The end of the year usually brings a round-up of the old and a desire to start everything anew. That same feeling must be what pushes everyone into making New Year resolutions. I've never been one for resolutions – they always seem too idealistic and unrealistic. At the start of the year I decided to do something just as stupid; commit myself to a Goodreads book challenge. At the time, it didn't seem all that crazy. I'd done it the previous year and had been happy with the results. I set the number at 55 – and the goal seemed simple. Read 55 books in a year, complete the challenge, go home happy. Most of us read often enough, but by setting a goal it feels like running a race or completing a marathon – with much less physical exertion involved.

This year I went a little crazy and set my challenge at 365 books. It's been a little stressful. I mustn't have been thinking straight when I made it, because reading a book a day is insane, even for an enthusiastic reader. I'm a really fast reader and have been that way forever. I guess it's a bit of a skill, but it's also frustrating when I'm reading a great book and am dying to stretch it out and enjoy it forever. A book a day isn't impossible, but it's pretty intimidating. Reading has always been an escape for me, but now it's a bit of an obligation. I'm probably making this all sound a lot more dramatic than it really is. Sure, it's a little stressful, always thinking that I'm 1 or 4 or even 7 books behind schedule, but it's also fun because I am extremely competitive (even in this competition against... myself). 

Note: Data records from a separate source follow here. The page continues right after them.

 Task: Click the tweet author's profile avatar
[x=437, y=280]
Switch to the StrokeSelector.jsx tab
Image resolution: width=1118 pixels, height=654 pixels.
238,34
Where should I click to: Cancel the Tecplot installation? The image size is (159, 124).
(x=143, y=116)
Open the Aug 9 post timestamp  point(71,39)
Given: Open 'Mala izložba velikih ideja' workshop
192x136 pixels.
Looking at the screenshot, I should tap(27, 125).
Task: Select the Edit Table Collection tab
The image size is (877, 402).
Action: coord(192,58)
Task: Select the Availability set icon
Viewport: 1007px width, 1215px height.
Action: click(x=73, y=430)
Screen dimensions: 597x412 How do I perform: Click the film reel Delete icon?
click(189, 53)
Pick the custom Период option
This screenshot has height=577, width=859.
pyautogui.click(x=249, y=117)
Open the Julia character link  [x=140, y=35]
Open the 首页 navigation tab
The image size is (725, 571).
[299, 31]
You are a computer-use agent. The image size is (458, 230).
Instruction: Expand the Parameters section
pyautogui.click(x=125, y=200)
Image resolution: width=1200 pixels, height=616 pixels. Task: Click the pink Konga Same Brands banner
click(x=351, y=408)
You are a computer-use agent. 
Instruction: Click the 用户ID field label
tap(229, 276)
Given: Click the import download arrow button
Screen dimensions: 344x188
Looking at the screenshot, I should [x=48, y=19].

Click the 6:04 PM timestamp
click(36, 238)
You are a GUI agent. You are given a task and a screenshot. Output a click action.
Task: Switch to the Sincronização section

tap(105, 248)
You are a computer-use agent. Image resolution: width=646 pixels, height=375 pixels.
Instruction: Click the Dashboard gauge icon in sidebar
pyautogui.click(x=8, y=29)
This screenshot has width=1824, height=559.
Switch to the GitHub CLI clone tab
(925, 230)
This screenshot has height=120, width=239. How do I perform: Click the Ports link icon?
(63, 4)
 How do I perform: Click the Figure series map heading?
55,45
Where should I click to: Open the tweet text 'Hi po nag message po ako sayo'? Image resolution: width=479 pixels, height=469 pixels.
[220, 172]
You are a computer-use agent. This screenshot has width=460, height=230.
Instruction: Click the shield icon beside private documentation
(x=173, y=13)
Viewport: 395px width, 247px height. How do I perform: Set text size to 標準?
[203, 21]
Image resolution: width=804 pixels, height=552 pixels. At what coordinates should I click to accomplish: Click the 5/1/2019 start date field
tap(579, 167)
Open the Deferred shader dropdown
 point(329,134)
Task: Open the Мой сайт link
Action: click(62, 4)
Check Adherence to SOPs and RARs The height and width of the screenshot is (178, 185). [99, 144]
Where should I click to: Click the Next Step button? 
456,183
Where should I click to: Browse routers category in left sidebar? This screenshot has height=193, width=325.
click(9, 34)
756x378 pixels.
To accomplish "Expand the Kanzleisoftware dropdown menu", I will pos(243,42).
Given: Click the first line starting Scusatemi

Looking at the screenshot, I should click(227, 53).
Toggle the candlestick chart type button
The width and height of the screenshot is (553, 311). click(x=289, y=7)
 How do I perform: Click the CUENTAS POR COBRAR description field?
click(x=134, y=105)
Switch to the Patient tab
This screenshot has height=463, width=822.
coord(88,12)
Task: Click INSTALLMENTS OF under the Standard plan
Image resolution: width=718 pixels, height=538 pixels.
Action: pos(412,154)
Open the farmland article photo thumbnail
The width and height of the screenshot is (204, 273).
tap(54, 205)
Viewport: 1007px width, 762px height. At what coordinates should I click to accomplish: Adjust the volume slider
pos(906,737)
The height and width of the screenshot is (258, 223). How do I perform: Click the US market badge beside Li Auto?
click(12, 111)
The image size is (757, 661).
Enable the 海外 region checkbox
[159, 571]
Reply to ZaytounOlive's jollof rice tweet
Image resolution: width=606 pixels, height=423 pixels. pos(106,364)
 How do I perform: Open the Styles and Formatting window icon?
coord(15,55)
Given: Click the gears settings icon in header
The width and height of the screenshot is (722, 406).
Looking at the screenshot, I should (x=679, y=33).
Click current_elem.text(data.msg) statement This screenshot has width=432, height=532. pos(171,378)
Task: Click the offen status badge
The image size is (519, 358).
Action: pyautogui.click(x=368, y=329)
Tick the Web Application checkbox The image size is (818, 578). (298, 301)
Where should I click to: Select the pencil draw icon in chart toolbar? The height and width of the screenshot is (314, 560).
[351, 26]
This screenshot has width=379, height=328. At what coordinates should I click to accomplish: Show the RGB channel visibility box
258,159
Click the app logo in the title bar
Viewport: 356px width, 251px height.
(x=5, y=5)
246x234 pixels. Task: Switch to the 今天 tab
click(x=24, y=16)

I've read a lot of books this year, and, I have to be honest, not all of them have been quality literature. Sure, I read books that have been recommended to me, and every so often something great comes up, but for the most part I tend to read a lot of really average literature. I'm drawn towards a lot of young adult fiction, dystopian and post-apocalyptic stuff in particular, but the things I read tend to come in genre-specific waves. I love a good, depressing memoir about childhood. Something that really makes me cry. Anything where the narrator rises victorious at the end. I've been reading a lot of books about shipwrecks and life rafts. At one point I was really into Stockholm Syndrome, and read a lot of books in a vain attempt to find something decent. Warning: everything labeled Stockholm Syndrome is really about BDSM and horrible, abusive characters. Don't make the same mistake I did. There's been a lot of rubbish, but there have also been a lot of diamonds in the rough, and those books make it all worthwhile.